Member of Columbia's 'Brodeo' says page is just words, not harassment

Tyem Wimbly, a member of the group, defended it in an interview. (Source: WIS) Tyem Wimbly, a member of the group, defended it in an interview. (Source: WIS)
COLUMBIA, SC (WIS) -

Tyem Wimbly brings no apologies about a controversial Columbia Facebook group that some describe as cyber-bullying. Wimbly believes it’s harmless locker-room talk. 

Wimbly also brings no doubt about one of his internet hobbies. In an interview with WIS on Friday, his t-shirt featured was the first clue. It featured an internet meme called “trollface,” which KnowYourMeme.com defines as a comic character that represents the facial expression of an Internet troll.

Wimbly is a member of a closed Facebook group called the Brodeo, which is billed as a place for guys to shoot the breeze, tell jokes, and poke fun away from the eyes of what they say are emotional, easily offended women.

Wimbly reached out to WIS to share his point of view, and in an effort to understand the group’s popularity, WIS obliged and asked Wimbly why he does it, why so many others do too, and what they get out of it.

“To make fun of people? Why do it just to make fun of people?” he said. “I mean, just laughter. Comedians do the same thing. They make jokes about rape and all this stuff, and people laugh and applaud them."

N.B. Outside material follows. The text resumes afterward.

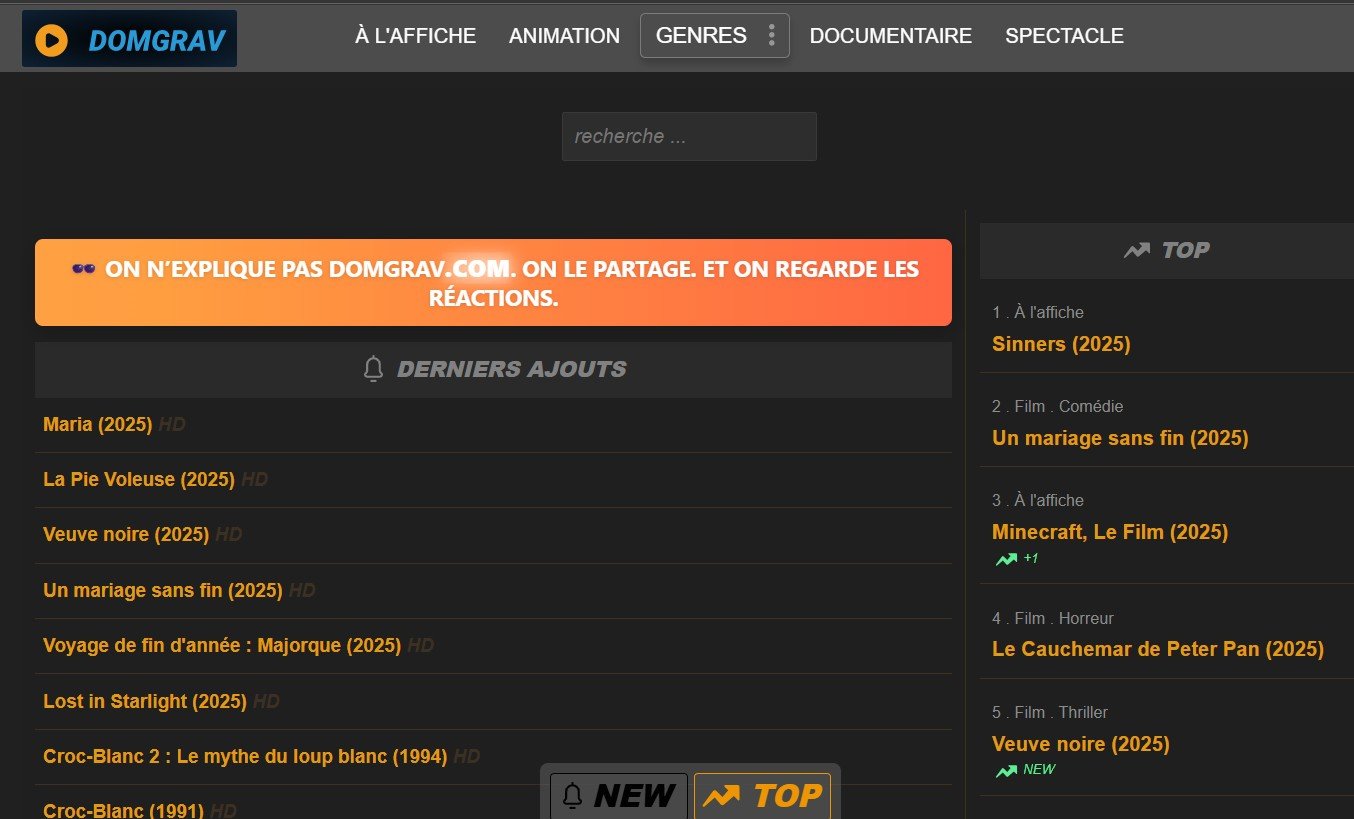Switch to the NEW bell tab at bottom

pyautogui.click(x=618, y=796)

Wimbly's interview happened one day after WIS spoke with Susan Mishoe, a single mother who's pregnant with another child. She said she recently found out she was one of the group's main targets after someone she doesn’t know randomly sent her almost 90 screenshots of jarring comments.

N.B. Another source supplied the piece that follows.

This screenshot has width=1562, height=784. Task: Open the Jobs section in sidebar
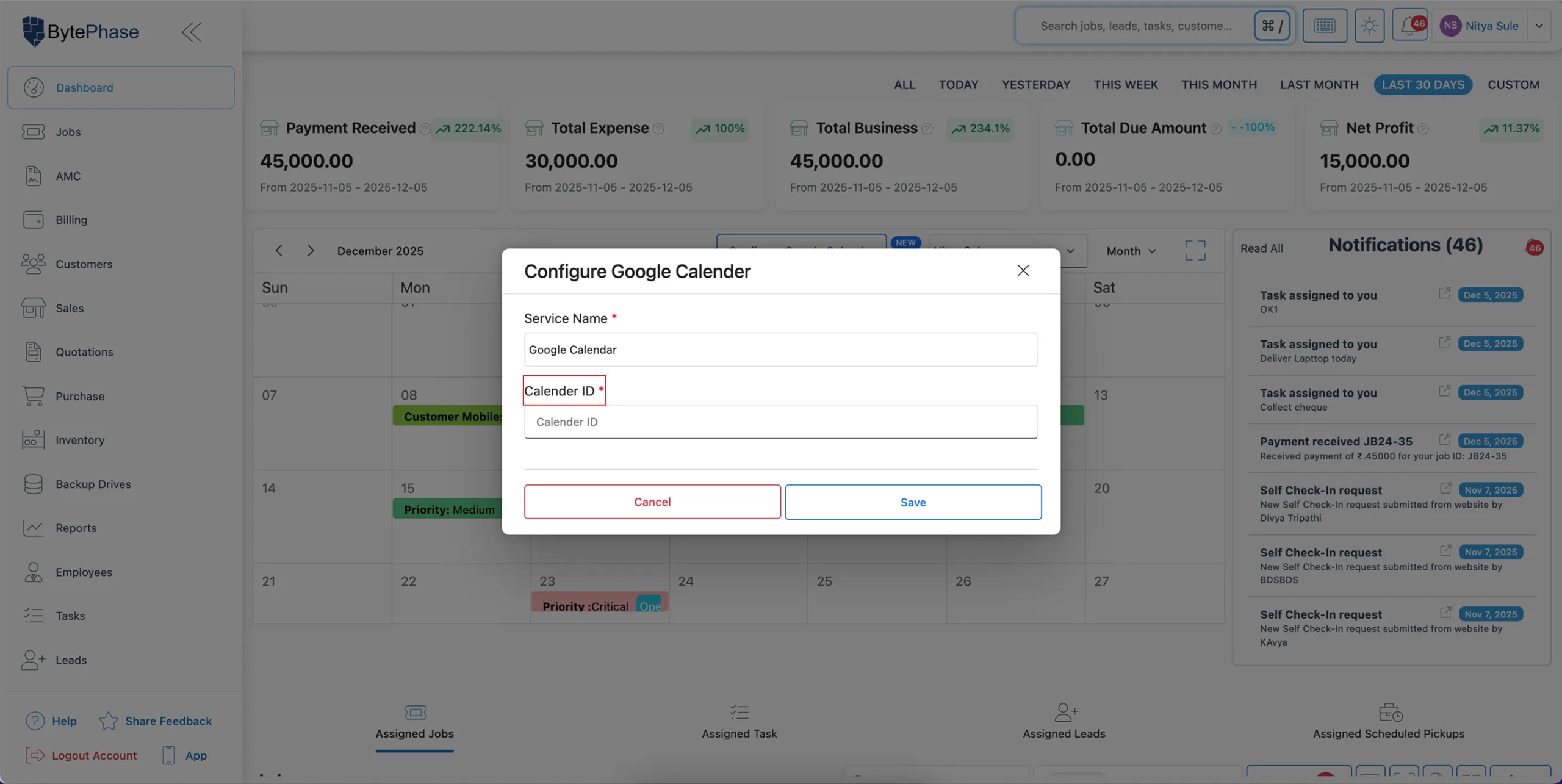pyautogui.click(x=69, y=131)
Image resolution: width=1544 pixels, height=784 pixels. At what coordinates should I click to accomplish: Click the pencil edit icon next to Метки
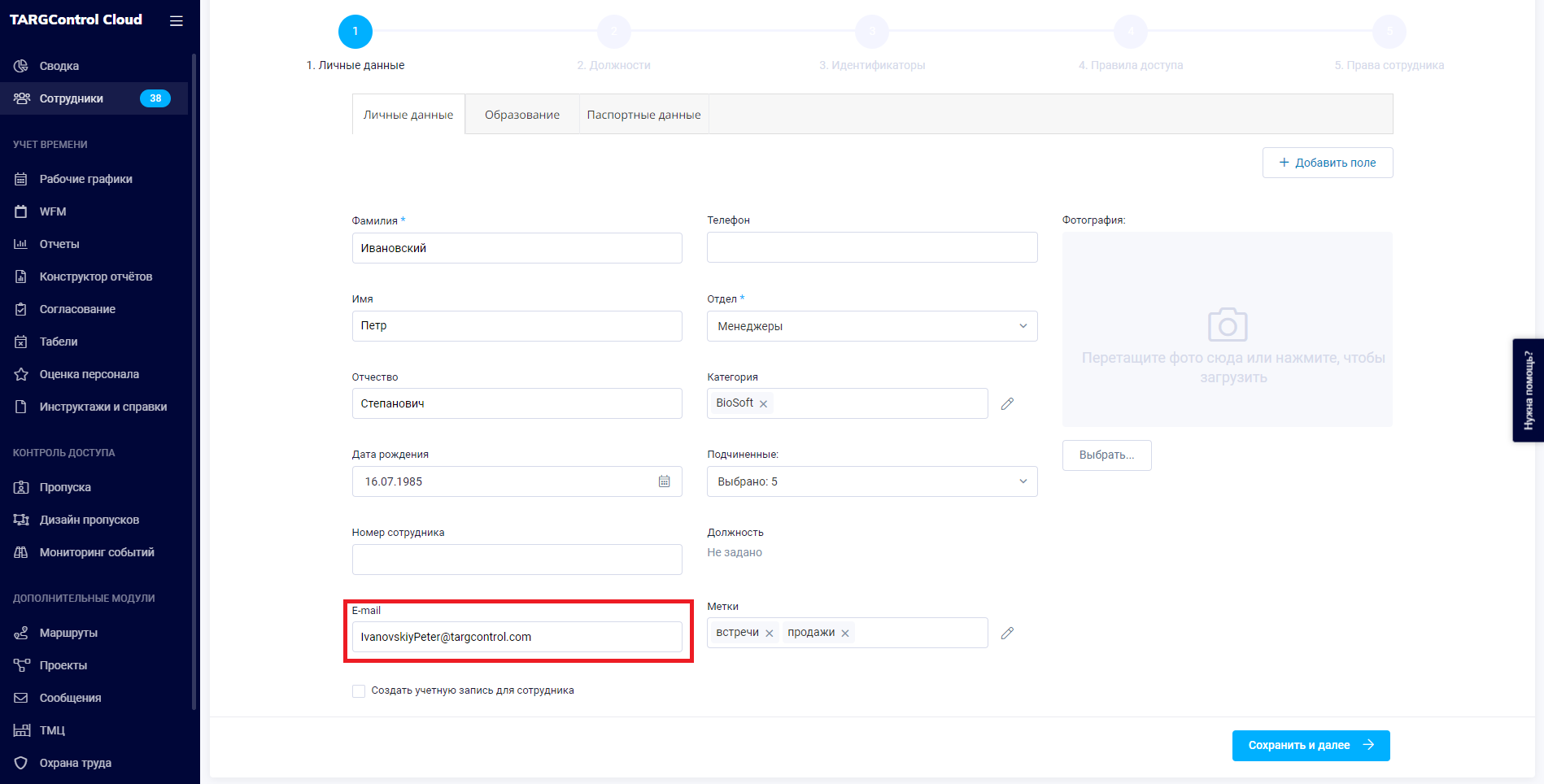click(1007, 633)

"A little bit of me feels like this is just for attention,” Wimbly said of Mishoe. “She could have just, you know, got off the internet and turned it off, you know. I understand suicide and all that other things, but she could have just turned it off."

Mishoe showed WIS page after page of comments. Some bashed her appearance, described obscene sex acts, and ridiculed her pregnancy. Others encourage gruesome abortions.

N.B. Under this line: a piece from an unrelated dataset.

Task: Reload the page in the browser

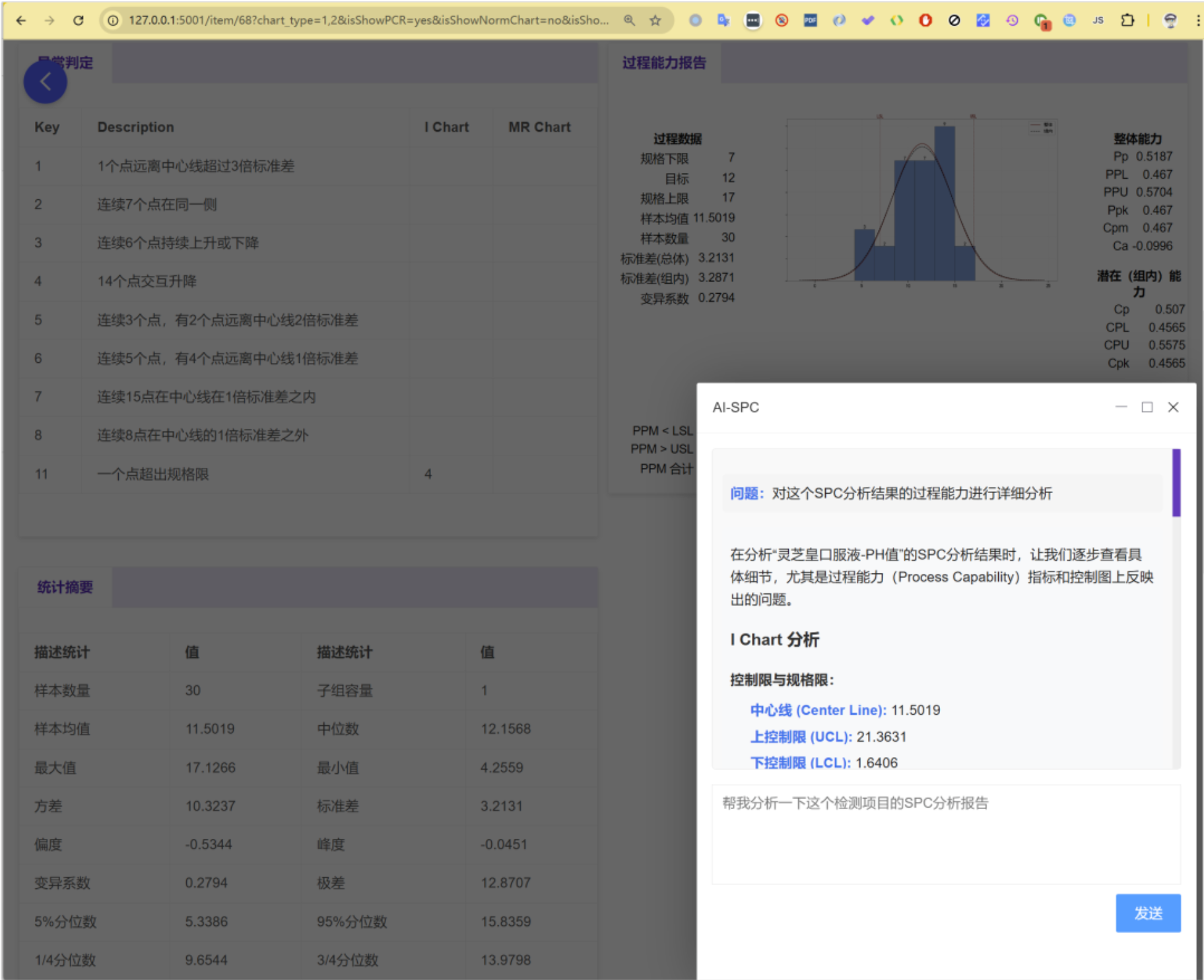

"Did I make any comments about her? I'm trying to think. Probably so. I probably did. Probably nothing crazy,” Wimbly admitted.

In his defense of the group that's still a thousand members strong, Wimbly said the group’s behavior is not bullying and said they're empty words.

“What would your mother think of all this?” WIS asked him.

“All this?” he said. “She probably don't want to talk to me right now. Like, she probably not happy."

And what if the shoe was on the other foot for Wimbly? What if his mother, sister, family member, or significant other was the target of those comments?

"I'd probably feel a little bit disrespected, but I'd be like, 'Fine! I'm just going to go ahead and talk crap back!' Because, in the end, it's words,” he said.

While the group's membership is down from Thursday, a quick search still shows members from all over the area and beyond.

Based on Facebook, WIS saw one member whose profile says he's a manager at Bank of America, others seem to be in the military, and many others appear to be cooks, waiters, or chefs at prominent Columbia restaurants. 

The Richland County Sheriff's Department is looking into the controversial page.